The only thing it says is this: Turkey is taken more seriously in Western capitals than it used to be. My alternate question is this: Why does the West care -- or should it care -- about the whereto of Turkish foreign policy?

First things first! We have to correct a mistaken observation about the Westward orientation of Turkish foreign policy. Both in Ottoman and Republican times Turkey always regarded its policies towards the West as a matter of priority, but it was not Western full stop. İstanbul, in the past, and Ankara, in the Republican era, played a game of “deliberate promiscuity” with the world powers of their times. During the heyday of the fin de siècle Ottoman-German alliance, Turkish diplomats were frequenting the Western European, American and even Japanese capitals with ambiguous declarations of friendship. This ambiguity was not a deception. It ruled back in İstanbul also. Many Ottoman intellectuals were surprised when Turkey joined World War I on the side of the Germans. Ankara managed to secure the support of the Soviets during Turkey’s War of Independence but never obligated itself to a particular position.
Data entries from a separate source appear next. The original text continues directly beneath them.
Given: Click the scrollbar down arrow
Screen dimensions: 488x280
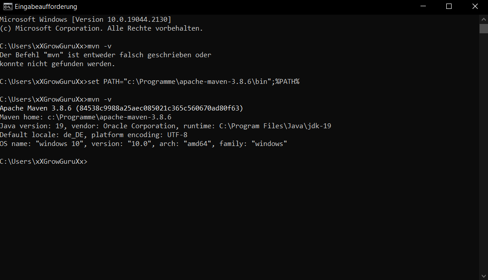Looking at the screenshot, I should pyautogui.click(x=483, y=276).
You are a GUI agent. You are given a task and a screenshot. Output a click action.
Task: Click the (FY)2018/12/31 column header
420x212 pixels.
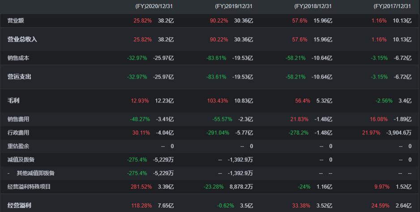pyautogui.click(x=313, y=6)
Multidimensional policies continued during World War II. History cannot be written with “what ifs,” but nobody would say “How on earth?” if Turkey had joined the war on the side of the Axis powers, or of the Allies. It did neither…

Turkey did become a member of NATO, the European Council and the European customs union in due time, but it never cut its relations with the Eastern capitals altogether. There is no European country that can replace Pakistan or Azerbaijan in the “list of friends” of the Turkish people. Russia became Turkey’s largest trade partner last year. Turkey increased its economic and political presence in sub-Saharan Africa six-fold during the global financial crisis. It made a similar surge on the Latin American front. All this was not at the expense of Turkey’s relations with the United States and the European Union.
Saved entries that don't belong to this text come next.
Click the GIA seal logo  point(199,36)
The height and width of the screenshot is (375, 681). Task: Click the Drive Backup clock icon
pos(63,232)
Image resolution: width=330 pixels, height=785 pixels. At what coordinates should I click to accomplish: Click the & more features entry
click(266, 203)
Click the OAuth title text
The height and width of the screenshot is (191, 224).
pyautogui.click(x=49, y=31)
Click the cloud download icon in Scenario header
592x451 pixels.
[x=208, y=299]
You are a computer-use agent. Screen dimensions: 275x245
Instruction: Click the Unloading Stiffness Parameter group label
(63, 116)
Mehmet Yılmaz wrote a brilliant article on “whether Turkey is changing it foreign policy direction” in yesterday’s Zaman. He observed that Turkey is only accommodating itself to a new international political environment where the West (the EU and US) is no longer the primary reference of world politics. Whoever says Turkey is falling away from the West is in fact underlining the primacy of the West, and this is a misperception of the new world realities, he says. The answer to my question on why the West should care about the new Turkish foreign policy paradigm lies in this observation. The West should care -- and apparently it does -- about Turkey because this is not only about Turkey. It is about the dynamics of the new asymmetric world order. If there is anything new in Turkey’s foreign policy behavior, it is the fact that Turkey is not following suit, it is setting the example to be followed. It will certainly have followers…

This is not to say that the Western dominance in world politics and economy is altogether over and that Turkey is looking for new alliances that will replace its traditional alliance with the US-EU axis. Turkey is not tired of waiting at the doors of the EU. It is tired of waiting idly at the doors of the EU. If the EU in particular and the West in general are uncomfortable with the fact that the Turkey waiting at the door is getting stronger and stronger, both politically and economically, it is their problem. If this is the case, this means that the Western capitals are not aware of the new foreign policy environment that Turkey has already fitted itself into. Instead of amazement at Turkey’s ease in dealing with what the West used to call “rogue states,” the West should follow suit. Turkey may even be helpful in that.